### Exercise requirements
Whatever pictures the entries hold, omit them, and output exactly the lines from the one containing "Task: Select row header number 7" through the final line.

### Data in this exercise

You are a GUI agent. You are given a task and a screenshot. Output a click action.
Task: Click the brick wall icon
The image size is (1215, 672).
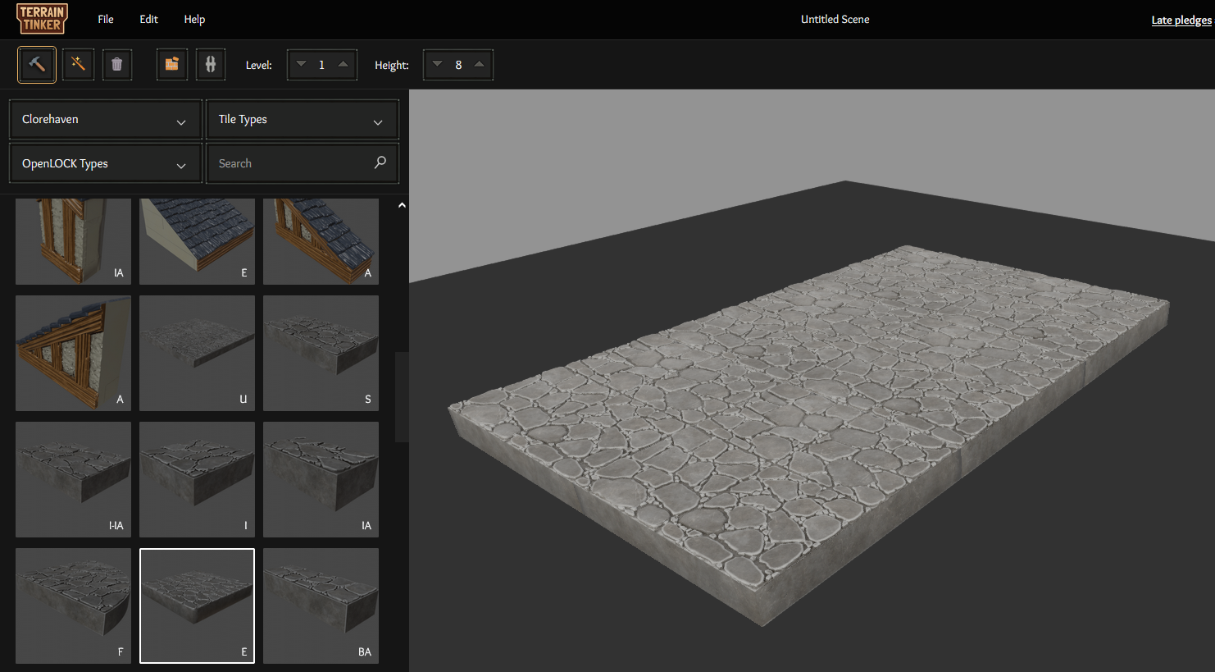click(x=172, y=65)
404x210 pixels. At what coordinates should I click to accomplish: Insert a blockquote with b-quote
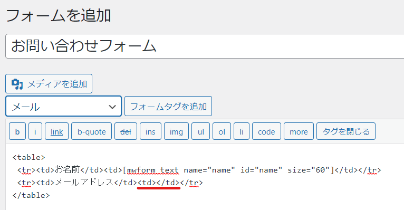(91, 131)
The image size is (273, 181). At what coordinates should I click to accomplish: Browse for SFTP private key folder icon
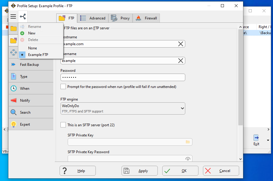pos(188,142)
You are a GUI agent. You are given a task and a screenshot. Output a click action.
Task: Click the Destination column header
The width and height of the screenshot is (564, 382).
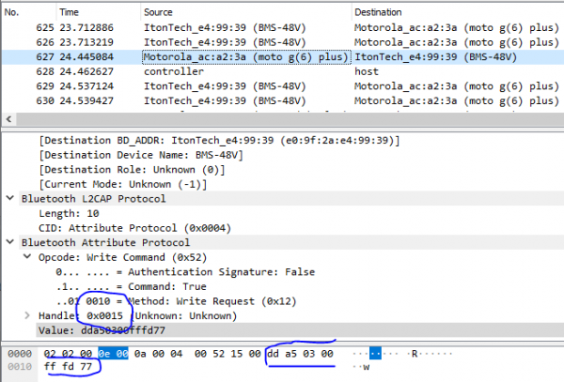pos(458,12)

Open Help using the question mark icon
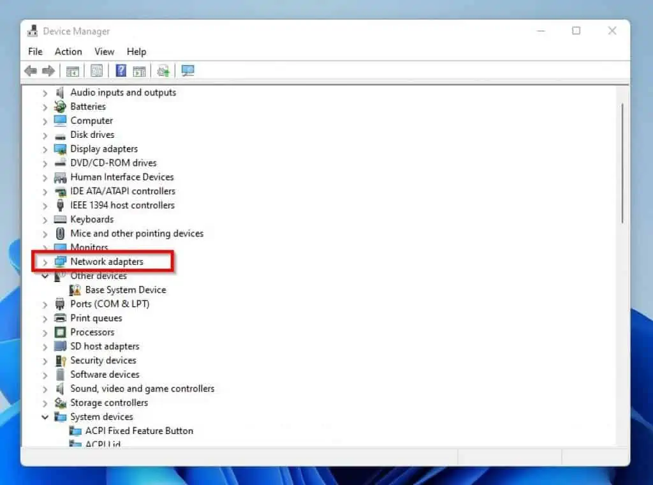(121, 70)
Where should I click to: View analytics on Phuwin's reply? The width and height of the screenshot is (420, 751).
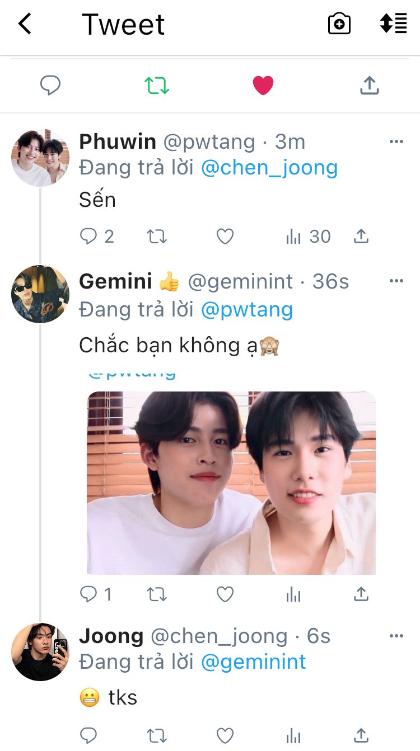tap(293, 237)
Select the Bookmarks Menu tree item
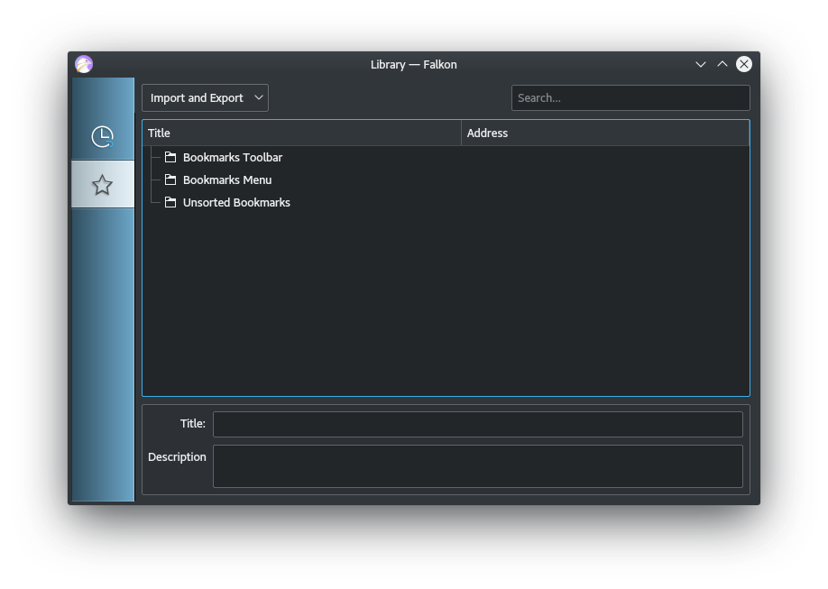828x589 pixels. click(226, 179)
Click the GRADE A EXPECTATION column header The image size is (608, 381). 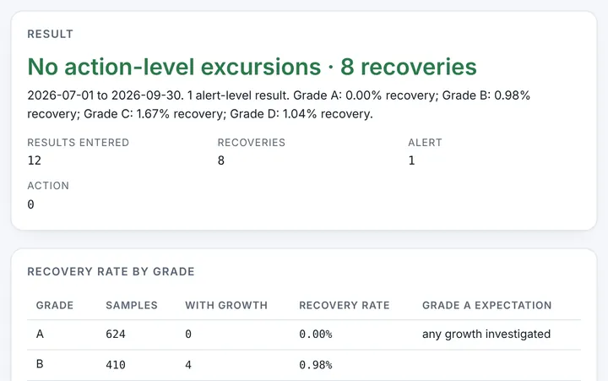click(x=487, y=305)
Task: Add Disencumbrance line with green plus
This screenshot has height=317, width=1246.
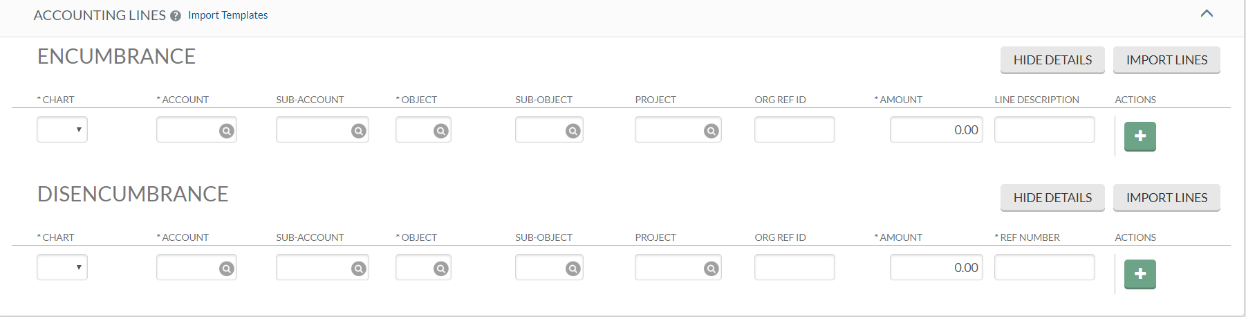Action: pos(1140,274)
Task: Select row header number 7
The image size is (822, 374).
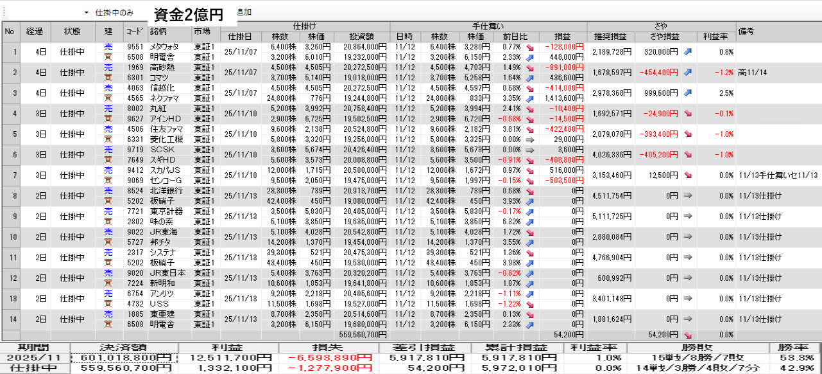Action: point(10,175)
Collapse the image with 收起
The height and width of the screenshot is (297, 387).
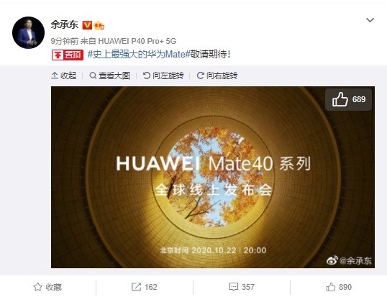point(64,76)
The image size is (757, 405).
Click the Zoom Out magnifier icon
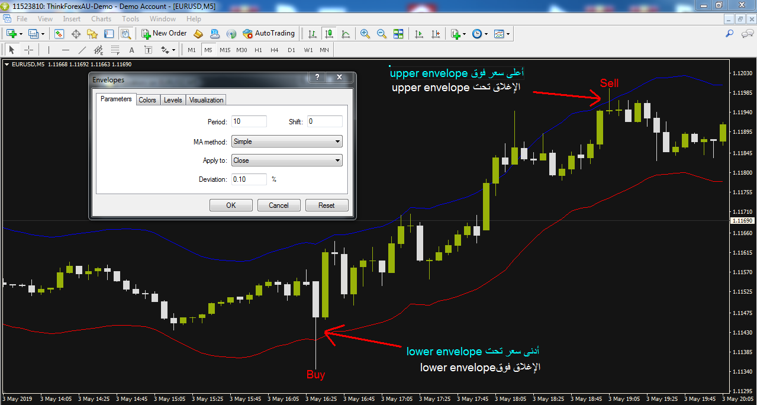pos(382,34)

### Solved problem
Task: Select row header number 7
The image size is (822, 374).
Action: point(10,175)
Collapse the image with 收起
The height and width of the screenshot is (297, 387).
point(64,76)
The image size is (757, 405).
Click the Zoom Out magnifier icon
pos(382,34)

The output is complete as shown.